Fable morale, road movie halluciné et brûlot revendicateur, Jef Hautot et David Prudhomme ont préféré ne pas choisir et de brouiller les pistes dans Mort & Vif. Si les ingrédients sont classiques, leur enchevêtrement se montre détonant. En effet, il fallait oser mélanger le réalisme social trouvé habituellement chez Étienne Davodeau à la folie d’un Martin Scorsese période After Hours, le tout assaisonné d’absurde façon Bertrand Blier. Même si toutes les parties du récit ne sont pas du même niveau (l’affrontement employés – directeur reste un peu convenu, par exemple), le scénario se montre souvent brillant et doté d’un humour recherché et percutant. Résultat, le lecteur rit beaucoup tout en se posant deux-trois questions existentielles au passage.

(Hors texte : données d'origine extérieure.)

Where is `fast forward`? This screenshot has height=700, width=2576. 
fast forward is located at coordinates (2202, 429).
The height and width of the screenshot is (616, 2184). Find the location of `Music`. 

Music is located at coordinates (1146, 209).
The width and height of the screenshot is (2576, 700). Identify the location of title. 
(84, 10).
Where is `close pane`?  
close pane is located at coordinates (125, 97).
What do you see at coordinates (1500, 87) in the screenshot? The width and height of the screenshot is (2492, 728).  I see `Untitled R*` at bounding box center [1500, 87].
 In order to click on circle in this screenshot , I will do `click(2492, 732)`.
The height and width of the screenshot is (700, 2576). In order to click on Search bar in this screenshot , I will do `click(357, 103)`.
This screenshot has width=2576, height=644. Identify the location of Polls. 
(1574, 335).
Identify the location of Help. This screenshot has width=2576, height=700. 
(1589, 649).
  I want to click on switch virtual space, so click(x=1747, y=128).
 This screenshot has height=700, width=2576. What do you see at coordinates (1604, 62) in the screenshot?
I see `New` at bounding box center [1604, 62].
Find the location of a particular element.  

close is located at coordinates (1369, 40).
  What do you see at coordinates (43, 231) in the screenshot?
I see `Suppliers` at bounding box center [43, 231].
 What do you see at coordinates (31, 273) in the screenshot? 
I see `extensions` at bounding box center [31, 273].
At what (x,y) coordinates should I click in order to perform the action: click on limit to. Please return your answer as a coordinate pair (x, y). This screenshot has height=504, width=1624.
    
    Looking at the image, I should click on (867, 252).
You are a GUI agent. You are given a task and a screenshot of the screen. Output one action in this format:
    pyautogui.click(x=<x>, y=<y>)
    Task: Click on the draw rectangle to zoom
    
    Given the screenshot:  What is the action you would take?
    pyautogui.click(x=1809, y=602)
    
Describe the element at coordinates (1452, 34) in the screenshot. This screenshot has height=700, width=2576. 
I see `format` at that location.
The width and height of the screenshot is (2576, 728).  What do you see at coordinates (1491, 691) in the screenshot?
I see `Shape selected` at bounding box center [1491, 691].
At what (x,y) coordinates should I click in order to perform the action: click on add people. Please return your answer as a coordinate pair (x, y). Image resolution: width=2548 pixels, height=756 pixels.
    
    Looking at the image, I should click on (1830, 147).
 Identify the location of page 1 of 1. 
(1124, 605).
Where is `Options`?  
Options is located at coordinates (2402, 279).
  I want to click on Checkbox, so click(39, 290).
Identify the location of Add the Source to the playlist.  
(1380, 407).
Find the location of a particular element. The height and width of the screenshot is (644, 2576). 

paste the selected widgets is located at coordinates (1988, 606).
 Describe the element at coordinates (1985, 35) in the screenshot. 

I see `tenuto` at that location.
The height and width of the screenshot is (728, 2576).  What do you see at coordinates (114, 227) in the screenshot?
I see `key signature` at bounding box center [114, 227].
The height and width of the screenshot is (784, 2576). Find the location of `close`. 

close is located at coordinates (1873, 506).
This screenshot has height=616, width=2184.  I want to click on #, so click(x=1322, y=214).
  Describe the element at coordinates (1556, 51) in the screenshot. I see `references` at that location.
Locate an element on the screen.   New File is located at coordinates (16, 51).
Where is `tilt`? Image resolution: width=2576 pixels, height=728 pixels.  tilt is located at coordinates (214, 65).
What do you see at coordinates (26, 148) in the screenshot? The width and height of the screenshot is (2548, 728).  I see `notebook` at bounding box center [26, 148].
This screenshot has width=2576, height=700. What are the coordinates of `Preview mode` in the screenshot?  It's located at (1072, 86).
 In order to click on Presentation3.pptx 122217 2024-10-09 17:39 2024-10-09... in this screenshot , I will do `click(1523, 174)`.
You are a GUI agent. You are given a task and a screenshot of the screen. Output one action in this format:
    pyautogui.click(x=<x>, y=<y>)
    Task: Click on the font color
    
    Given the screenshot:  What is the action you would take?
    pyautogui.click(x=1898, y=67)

Si l’histoire vous semble un peu étrange, attendez de voir les dessins ! L’auteur de Rébétiko s’est pris au jeu (ou a abusé des mélanges) et offre un traitement graphique impressionnant de créativité et de malice. Mise en page globale, déconstruction constante des planches, triturage des perspectives, le dessinateur se fait un plaisir de décontenancer son public pour mieux le surprendre. Certes, la lecture peut paraître ardue par moments, la colorisation volontairement un peu sombre n’aidant pas. En revanche, une fois entré dans le bal, c’est un véritable bonheur que de découvrir toutes les astuces et les clins d’œil qui jalonnent l’album.

Finement pensé – l’argumentaire économique ne s’arrête pas au simple affrontement PDG vs ouvriers – et réalisé avec une maestria et une inventivité de tous les instants, Mort & Vif s’avère captivant à plus d’un titre.